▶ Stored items
::::::::::
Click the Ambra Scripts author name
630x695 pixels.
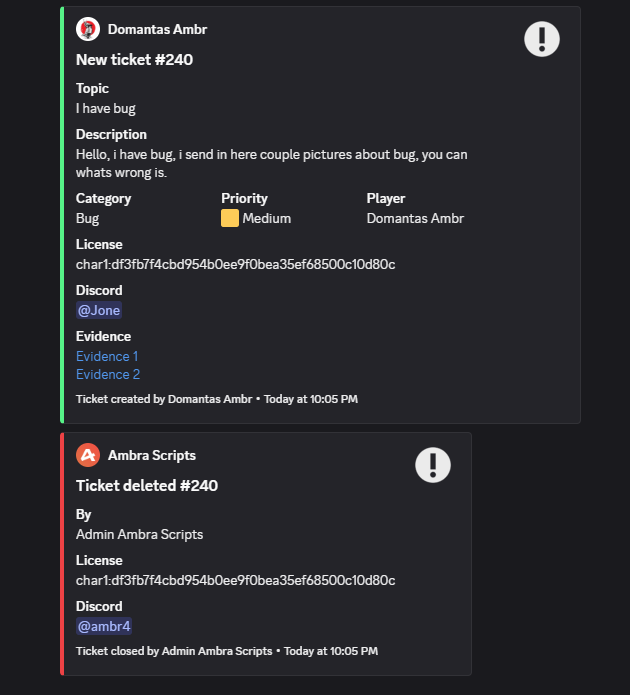151,455
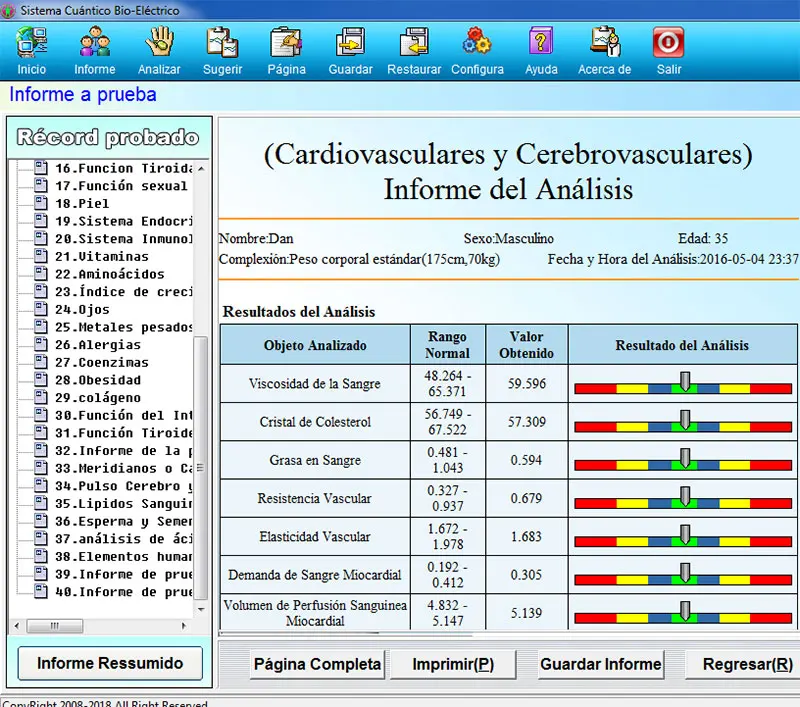This screenshot has height=707, width=800.
Task: Open the Ayuda help book icon
Action: 541,44
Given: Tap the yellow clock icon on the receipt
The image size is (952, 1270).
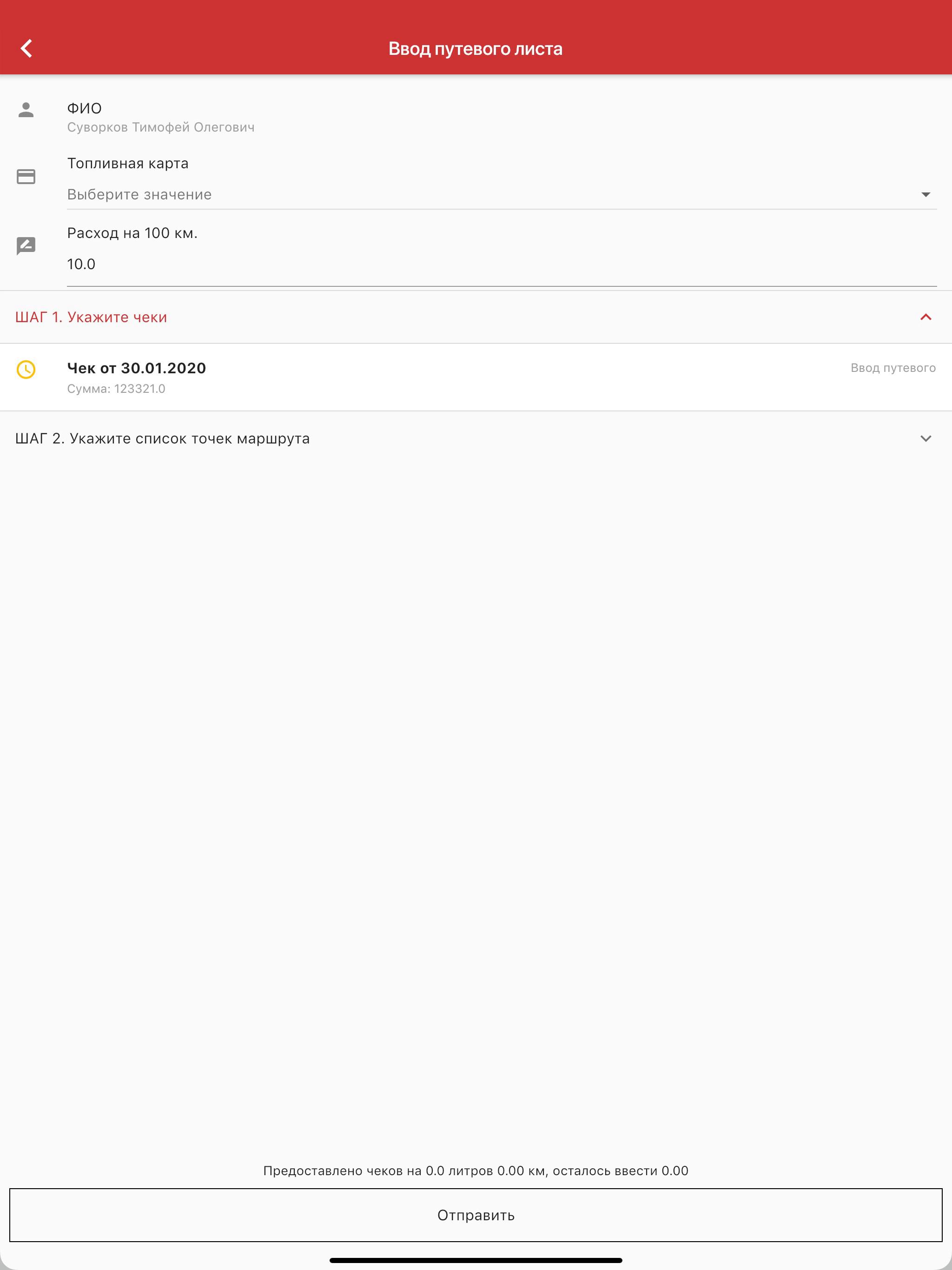Looking at the screenshot, I should tap(26, 369).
::::::::::
▶ TASK GOAL
Copy every record character for character. Skip the pictures.

▶ RESULT FOR THIS TASK
Click the Ambra Scripts author name
630x695 pixels.
151,455
This screenshot has height=707, width=800.
Task: Open the Ayuda help book icon
Action: 541,44
Given: Tap the yellow clock icon on the receipt
The image size is (952, 1270).
Looking at the screenshot, I should tap(26, 369).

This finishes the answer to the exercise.